Windigo receives WESG 2018 prize money after a year of waiting

By Olivia Richman


May 2, 2020

Reading time: 3 min

After a year of back and forth, Counter-Strike: Global Offensive team Windigo has finally received its prize from the WESG 2018 Finals. 

Windigo’s founder and owner, Artur Yermolayev, told HLTV that the team’s share of the $500,000 prize pool had been wired to the players. He also told the CSGO site that he was happy the matter had finally been settled. 

This is a long-time coming for Windigo, who was acually forced into shutting down due to a lack of cash flow related to various tournament organizers not giving them their prize money. This didn’t only include their share of WESG’s $500,000 prize pool, but $40,000 from MocheXL, $6,000 from ESL Pro League Season 9, and another $6,000 from Season 10. 

According to a Reddit post from Windigo co-owner Maksym Bednarskyi, they had been waiting for the money from WESG for 229 days by the time they decided to shut down the organization. The deadline for the WESG transfer was October 8, but they didn’t get a reply about the sitaution. 

“[The organizations that played in WESG] should gather to solve this problem together because players shouldn’t suffer because of such things,” Bednarskyi said. 

The Chinese organizer left a comment on the Reddit post, discussing their side of the situation. Apparently, their team had been working “tirelessly” to pay out the prize money to all 166 winners of the Grand Final. They admitted it’s a challenge to complete foreign transactions due to Chinese banks’ strict requirements. At the time, they had eight unresolved payments of the 166, which they claimed they were “prioritizing, to make sure the prize money gets in the hands of these players.” 

“Contrary to Maksym’s claim, we have been in contact with Windigo via email and specifically in the last 30 days on October 8, 16, 25, and 28. Screencaps of email exchanges can be provided if requested by Windigo. We have tried sending payments to Windigo several times but have been unsuccessful due to one main reason: Windigo’s banking information, tax filing information, and company registration are from three seperate countries. Combined with the fact that we’re trying to wire a large amount of half a million USD, this has raised red flags on the bank and government level. We will do all we can to work with Windigo to resolve this issue,” they wrote. 

Bednarskyi demanded they set up a transfer deadline publicly. 

“I had to cease operations so you started to do something. GJ,” he wrote to WESG. 

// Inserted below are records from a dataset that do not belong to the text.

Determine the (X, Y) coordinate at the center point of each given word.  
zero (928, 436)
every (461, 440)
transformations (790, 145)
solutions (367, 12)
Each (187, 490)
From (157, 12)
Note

The players who will finally be receiving their share of the $500,000 have all taken different paths within CSGO esports. Star players Valentin “poizon” Vasilev and Georgi “SHiPZ” Grigorov went to Complexity Gaming and CR4ZY, a squad that was later sold to c0ntact. SMASH signed Kamen “bubble” Kostadinov and BLUEJAYS signed Yanko “blocker” Panov. Viktor “v1c7oR” Dyankov is a free agent, but has been competing online. 
While the CSGO community has been consistently sympathetic for the players who had to wait so long for their prize money, it’s been a different story for Windigo. Many CSGO fans pointed out that the organization had attempted to sell their team and coaches on Reddit a year ago. The post was called “Bulgarian Squad for Sale,” and asked interested organizations to contact them if they were “interested in buying out a team with slots to WESG, ESL Pro League, and UML.”